The Australian level of manufacturing exports has seen its first rise since in November 2014, according to the latest readings from the Australian Industry Group Australian Performance of Manufacturing Index (Australian PMI®).
The Australian PMI® hit 52.3 in May, a rise of 4.3 points. The Australian Industry Group (Ai Group) says that a reading above 50 points to “an expansion in activity, with the distance from 50 indicative of the strength of the increase”.
The lower Australian dollar was cited as a factor behind the rise in manufacturing exports, which jumped 10.9 points to 58.3 in May. While new orders and production sub-indexes both saw climbs, to 52.8 and 52.9 respectively, manufacturing sales dropped for the 12th month, hitting 47.9.

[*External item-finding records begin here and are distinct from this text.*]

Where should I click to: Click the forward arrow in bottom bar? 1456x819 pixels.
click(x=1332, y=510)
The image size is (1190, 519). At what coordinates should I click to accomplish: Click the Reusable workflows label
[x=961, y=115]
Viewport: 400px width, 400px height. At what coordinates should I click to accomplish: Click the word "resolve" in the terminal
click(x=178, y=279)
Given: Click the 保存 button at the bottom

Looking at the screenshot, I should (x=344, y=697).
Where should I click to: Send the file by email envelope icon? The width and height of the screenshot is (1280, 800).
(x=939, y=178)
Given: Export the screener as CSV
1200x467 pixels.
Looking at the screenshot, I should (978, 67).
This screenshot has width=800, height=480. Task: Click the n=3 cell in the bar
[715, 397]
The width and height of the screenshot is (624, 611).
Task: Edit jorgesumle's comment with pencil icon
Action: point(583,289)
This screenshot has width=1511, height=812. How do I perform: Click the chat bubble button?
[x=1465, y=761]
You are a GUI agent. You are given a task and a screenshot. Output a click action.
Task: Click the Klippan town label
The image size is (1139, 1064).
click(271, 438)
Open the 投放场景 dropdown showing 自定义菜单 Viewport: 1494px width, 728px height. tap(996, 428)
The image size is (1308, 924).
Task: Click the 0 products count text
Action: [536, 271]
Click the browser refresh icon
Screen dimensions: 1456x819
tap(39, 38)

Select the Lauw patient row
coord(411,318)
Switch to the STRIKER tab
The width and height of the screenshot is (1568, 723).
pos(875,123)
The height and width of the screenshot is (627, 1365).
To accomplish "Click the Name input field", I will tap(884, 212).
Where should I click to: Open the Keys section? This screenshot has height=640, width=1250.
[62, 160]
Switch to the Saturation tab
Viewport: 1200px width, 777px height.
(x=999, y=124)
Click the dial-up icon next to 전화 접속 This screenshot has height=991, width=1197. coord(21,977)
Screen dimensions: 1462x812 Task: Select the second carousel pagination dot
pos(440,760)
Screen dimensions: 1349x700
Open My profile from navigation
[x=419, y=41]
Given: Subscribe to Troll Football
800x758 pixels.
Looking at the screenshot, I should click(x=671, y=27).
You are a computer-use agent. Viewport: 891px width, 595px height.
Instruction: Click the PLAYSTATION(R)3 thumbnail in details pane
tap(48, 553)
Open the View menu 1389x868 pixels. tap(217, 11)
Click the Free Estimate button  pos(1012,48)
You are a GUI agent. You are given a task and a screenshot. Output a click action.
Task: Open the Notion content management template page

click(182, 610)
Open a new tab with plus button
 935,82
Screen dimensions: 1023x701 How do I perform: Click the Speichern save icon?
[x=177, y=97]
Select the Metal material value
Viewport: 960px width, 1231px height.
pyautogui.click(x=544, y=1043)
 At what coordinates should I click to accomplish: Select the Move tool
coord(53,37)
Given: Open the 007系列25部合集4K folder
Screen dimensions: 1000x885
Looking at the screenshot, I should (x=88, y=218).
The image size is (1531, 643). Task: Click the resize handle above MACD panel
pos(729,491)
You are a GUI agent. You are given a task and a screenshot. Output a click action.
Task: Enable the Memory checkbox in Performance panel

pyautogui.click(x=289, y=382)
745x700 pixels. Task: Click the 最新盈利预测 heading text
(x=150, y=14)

Of the eight manufacturing sub-sectors, five registered an expansion during the month of May. Food, beverages & tobacco rose by 4.6 points to 59.8; printing & recorded media rose 0.7 points to 62.2; wood & paper products jumped 4.0 points to 59.3; and petroleum, coal, chemicals & rubber products went up 12.4 points to 51.8 – the first time in the past 12 months.
“The flow of benefits for domestic producers from the lower Australian dollar is picking up as exports recover some of the ground lost in recent years,” Ai Group Chief Executive, Innes Willox, said in a statement.
“This was a clear positive for performance in May, together with strong residential construction activity and very low interest rates, and helped propel the sector into expansionary territory for the first time in six months.”
Mr Willox said local demand continues to be affected by the rapid decline seen in mining construction, the closure of automotive assembly and the poor numbers seen in local business investment in machinery and equipment.